Seria a “rede social profissional” uma versão mais nova da dominação do capital sobre o trabalho?


As recentes demissões em massa nas startups brasileiras deram origem a diversas postagens no LinkedIn, a rede profissional mais utilizada do mundo. Nelas, recém desligados comunicavam suas saídas, acionavam contatos em busca de emprego e descreviam suas experiências nas companhias às quais davam adeus. Muito choro e ranger de dentes nesses relatos? Nada disso. Apenas #gratidão pelo aprendizado, #orgulho pela jornada percorrida e #AmizadeEterna com tantos colegas #Incomparáveis. O potencial rancor virara #gratiluz.


Motivos para isso não faltam. O LinkedIn é, antes de mais nada, uma rede profissional, e em circunstâncias assim a recolocação é prioridade. Não se fala mal de ex publicamente, seja ele amor ou patrão, pois nunca se sabe quando se precisará voltar para os braços de um ou de outro. Mas existe outra razão.


Há um bom tempo o LinkedIn virou uma rede social profissional. Social não apenas por propiciar o chamado networking. Social no sentido de emular a sinalização de virtude e a criação de personas digitais típicas de Facebook, Instagram e Twitter. E tome enaltecimento do #TeamWork, do #fazerAdiferença e do #BoraInovar, bem como de incentivos a colegas e amigos que acabaram de ser contratados ou promovidos: “Voa, garoto!”, “Que demais!”, “Parabéns, guria!”. O trabalho é uma grande fonte de realização em seu feed.

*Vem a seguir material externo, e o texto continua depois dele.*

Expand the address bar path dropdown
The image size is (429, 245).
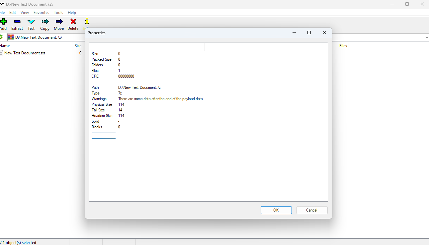click(426, 37)
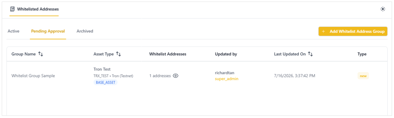Sort by Asset Type arrows icon
This screenshot has width=394, height=118.
coord(119,54)
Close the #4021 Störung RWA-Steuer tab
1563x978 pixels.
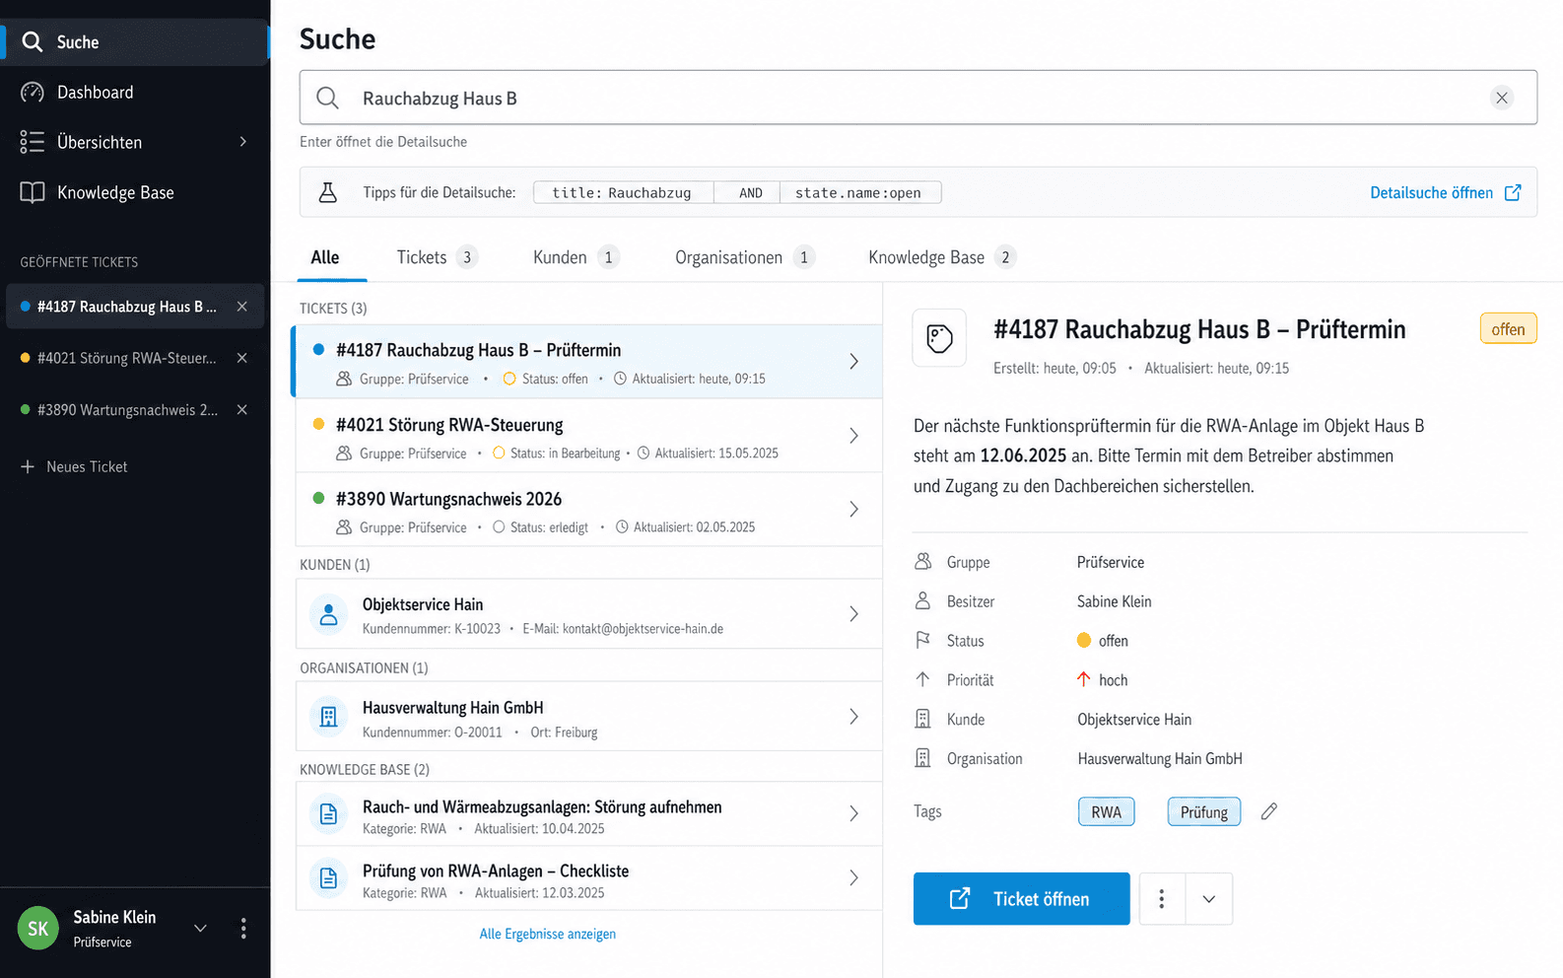[x=241, y=358]
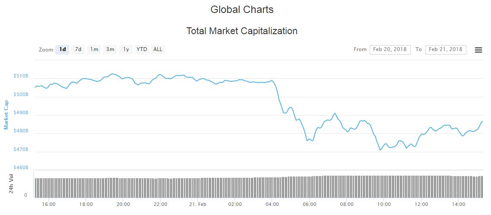Click the 21. Feb time axis marker

pyautogui.click(x=198, y=204)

Realização ou submissão? Sim, pois o LinkedIn constitui, a meu ver, a forma contemporânea de controle do capital sobre o trabalho – ao menos sobre o chamado trabalho qualificado, aquele que exige Ensino Superior. Se “para exercer o poder, é necessário ocultá-lo”, como escrevia John Kenneth Galbraith, por meio do LinkedIn o mundo corporativo atua não por coerção, e sim por condicionamento: mostrar-se engajado além dos limites da organização é tão importante quanto estar engajado intramuros. Antes prerrogativa dos cargos de liderança, a crença entusiasmada em princípios como propósito, autorrealização e impacto social das empresas desceu as escadas da hierarquia e se tornou convicção coletiva obrigatória.


Publicamente obrigatória, aliás. A ponto de daqui a pouco ser incorporada às atribuições tácitas de muitas funções. Assim como ninguém sobrevive em uma empresa sem habilidades sociais e políticas, nem ascende profissionalmente sem um punhado de horas extras, celulares ligados depois do expediente ou e-mails enviados no domingo, o enaltecimento do emprego e do empregador no LinkedIn irá se tornar um compromisso subentendido de quem almeja as melhores vagas. Não por acaso o Nubank propôs aos funcionários despedidos um salário extra e a extensão do plano de saúde para que não difamassem o banco publicamente, segundo noticiou a Folha de S. Paulo em 19 de março.


Trata-se de um desdobramento da cultura profissional desenvolvida nos escritórios. Neles, conforme o jornalista Nikil Saval descreve em Cubiculados: Uma Histórica Secreta dos Locais de Trabalho (ed. Anfiteatro, 2015), a ambição de ascensão dos engravatados historicamente os afastou da autoconsciência de classe tão comum aos operários. Ao orbitar as salas das chefias, cada indivíduo via ali seu futuro potencial, ao contrário de seus colegas de fábrica, desprovidos de maiores perspectivas. Aos “cubiculados” não cabia fazer oposição a um poder ao qual desejavam se juntar brevemente; era preferível investir na autopromoção e no relacionamento interno do que numa mobilização sindical, por exemplo. As ambições particulares impediam o sujeito de se enxergar como vítima de exploração, tal qual os LinkedIners de hoje veem no #EuQueroEuPosso o caminho para o sucesso. Margaret Thatcher não dizia que “a economia é o método; o objetivo é mudar a alma”? Pois aí está. O sistema agradece.


Cada época tem seus mecanismos de dominação. Na escravidão vigoravam o castigo físico e o confinamento. Na era industrial, o controle do tempo e dos movimentos. No mundo dos serviços, o jugo pelo chamado “trabalho emocional”, aquele que exige simpatia e autocontrole permanentes do trabalhador em contato com o público. E, nos escritórios, por meio do status e do conforto conferidos pelo ambiente asséptico e climatizado. O LinkedIn e suas postagens cheias de emojis fofos é tão somente o mais recente a fazer jus ao ditado infame: os ex-escravizados dão os melhores capatazes.


Artigo originalmente publicado no caderno DOC, de Zero Hora, de 3 de junho de 2023.